* **Texto dado**:
————————
As partes têm personalidade e capacidade judiciárias, são legítimas e estão legalmente representadas, nos termos dos artigos 4.º e 10.º do RJAT e artigo 1.º da Portaria n.º 112-A/2011, de 22 de Março.

O processo não enferma de nulidades.

Assim, não há qualquer obstáculo à apreciação do mérito da causa.

 

Tudo visto, cumpre proferir

 

II. DECISÃO

A. MATÉRIA DE FACTO

A.1. Factos dados como provados

 

1-      Em 8 de Maio de 2000, foi constituída a sociedade “C... - … Ld.ª”, tendo como objecto social o exercício das actividades de “Desenvolvimento, produção e comercialização de sistemas inteligentes para soluções de atendimento” e de “Representação, importação e exportação de equipamentos e prestação de serviços associados”.

 

2-      O capital social no montante de €500.000,00 encontrava-se representado por duas quotas com o valor unitário de €200.100,00, a que corresponde uma parte de capital de 39,94%, detidas pelo Requerente A... e por D...D..., e por uma quota no valor unitário de €99.800,00, correspondente a 19,92 % do capital social, subscrita por E....
————————
Entradas de dados guardados
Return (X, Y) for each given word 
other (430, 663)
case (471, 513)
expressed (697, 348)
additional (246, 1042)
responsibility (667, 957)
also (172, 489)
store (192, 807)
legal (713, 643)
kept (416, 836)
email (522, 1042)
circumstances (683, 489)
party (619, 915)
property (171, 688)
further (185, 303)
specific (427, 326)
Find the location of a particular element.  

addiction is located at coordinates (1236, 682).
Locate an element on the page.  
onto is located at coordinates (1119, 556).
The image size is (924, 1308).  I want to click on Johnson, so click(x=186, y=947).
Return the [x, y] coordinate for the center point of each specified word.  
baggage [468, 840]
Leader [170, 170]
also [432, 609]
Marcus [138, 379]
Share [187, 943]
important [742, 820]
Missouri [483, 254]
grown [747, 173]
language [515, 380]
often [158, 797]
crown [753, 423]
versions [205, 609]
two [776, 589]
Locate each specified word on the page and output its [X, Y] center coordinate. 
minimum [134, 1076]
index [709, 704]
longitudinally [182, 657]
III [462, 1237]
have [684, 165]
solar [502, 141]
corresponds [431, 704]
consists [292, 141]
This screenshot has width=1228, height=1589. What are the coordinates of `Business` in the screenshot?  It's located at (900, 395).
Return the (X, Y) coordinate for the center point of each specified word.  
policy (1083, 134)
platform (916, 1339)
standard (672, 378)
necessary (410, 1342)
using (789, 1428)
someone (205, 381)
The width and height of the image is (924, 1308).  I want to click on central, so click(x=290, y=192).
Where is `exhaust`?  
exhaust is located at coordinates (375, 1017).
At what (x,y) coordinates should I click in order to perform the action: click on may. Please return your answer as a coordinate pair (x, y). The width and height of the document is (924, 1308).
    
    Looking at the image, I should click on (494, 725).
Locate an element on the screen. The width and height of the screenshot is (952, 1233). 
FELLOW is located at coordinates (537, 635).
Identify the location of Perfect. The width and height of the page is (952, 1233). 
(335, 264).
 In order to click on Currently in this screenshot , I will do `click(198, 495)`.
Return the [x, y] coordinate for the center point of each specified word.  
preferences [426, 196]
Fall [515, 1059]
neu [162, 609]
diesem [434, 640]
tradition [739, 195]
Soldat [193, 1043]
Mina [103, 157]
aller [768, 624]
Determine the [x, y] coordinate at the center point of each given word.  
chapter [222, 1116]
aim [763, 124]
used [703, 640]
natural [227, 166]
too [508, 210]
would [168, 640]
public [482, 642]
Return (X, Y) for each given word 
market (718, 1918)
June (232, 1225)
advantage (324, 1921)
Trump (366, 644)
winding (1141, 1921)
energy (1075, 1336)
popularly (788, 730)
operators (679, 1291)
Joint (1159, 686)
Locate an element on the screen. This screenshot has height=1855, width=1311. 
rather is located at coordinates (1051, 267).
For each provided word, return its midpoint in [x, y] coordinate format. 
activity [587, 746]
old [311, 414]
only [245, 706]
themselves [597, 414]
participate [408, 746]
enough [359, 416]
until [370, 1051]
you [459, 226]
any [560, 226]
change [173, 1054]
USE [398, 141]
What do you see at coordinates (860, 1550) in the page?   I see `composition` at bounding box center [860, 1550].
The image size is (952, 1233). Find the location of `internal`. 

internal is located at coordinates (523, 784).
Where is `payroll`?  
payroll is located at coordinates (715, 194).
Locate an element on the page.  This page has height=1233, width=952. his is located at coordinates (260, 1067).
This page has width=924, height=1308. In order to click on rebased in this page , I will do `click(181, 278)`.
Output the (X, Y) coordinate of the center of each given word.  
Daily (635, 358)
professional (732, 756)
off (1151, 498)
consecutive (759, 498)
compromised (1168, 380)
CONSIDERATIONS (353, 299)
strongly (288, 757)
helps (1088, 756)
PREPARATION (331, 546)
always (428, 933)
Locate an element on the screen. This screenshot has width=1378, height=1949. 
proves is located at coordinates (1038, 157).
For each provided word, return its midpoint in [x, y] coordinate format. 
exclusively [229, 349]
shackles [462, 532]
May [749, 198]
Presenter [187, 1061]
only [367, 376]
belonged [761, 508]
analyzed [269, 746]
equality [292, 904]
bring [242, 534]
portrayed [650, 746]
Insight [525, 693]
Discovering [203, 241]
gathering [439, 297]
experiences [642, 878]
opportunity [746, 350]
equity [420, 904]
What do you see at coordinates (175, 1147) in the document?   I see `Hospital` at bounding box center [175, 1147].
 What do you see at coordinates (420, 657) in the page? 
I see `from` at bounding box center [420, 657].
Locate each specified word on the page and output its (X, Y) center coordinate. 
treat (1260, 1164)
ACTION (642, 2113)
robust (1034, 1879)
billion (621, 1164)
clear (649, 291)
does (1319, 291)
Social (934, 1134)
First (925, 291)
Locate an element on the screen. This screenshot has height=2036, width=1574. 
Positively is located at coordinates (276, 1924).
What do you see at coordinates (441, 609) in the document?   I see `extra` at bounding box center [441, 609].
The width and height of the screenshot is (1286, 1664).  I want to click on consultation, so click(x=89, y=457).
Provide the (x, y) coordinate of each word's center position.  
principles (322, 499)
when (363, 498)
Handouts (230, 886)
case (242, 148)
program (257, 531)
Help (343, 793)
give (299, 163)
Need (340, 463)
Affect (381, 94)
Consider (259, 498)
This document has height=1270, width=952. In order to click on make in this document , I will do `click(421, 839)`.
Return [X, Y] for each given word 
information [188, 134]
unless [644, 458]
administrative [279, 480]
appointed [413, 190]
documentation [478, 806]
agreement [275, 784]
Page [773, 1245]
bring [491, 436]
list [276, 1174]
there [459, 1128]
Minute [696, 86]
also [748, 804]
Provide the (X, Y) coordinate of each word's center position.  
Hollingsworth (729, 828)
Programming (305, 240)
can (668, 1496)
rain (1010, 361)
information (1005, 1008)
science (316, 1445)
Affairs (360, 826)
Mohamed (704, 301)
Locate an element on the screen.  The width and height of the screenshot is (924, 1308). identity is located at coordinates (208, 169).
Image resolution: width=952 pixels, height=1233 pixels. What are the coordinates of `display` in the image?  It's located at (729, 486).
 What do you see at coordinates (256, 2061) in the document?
————————
* **A sua tarefa**: Atualize o trecho do texto dado que vai de "As partes têm" até "22 de Março.", inclusive, pondo "legitimadas" no lugar de "legítimas". As linhas não fazem falta aqui.

* **Resultado**:
As partes têm personalidade e capacidade judiciárias, são legitimadas e estão legalmente representadas, nos termos dos artigos 4.º e 10.º do RJAT e artigo 1.º da Portaria n.º 112-A/2011, de 22 de Março.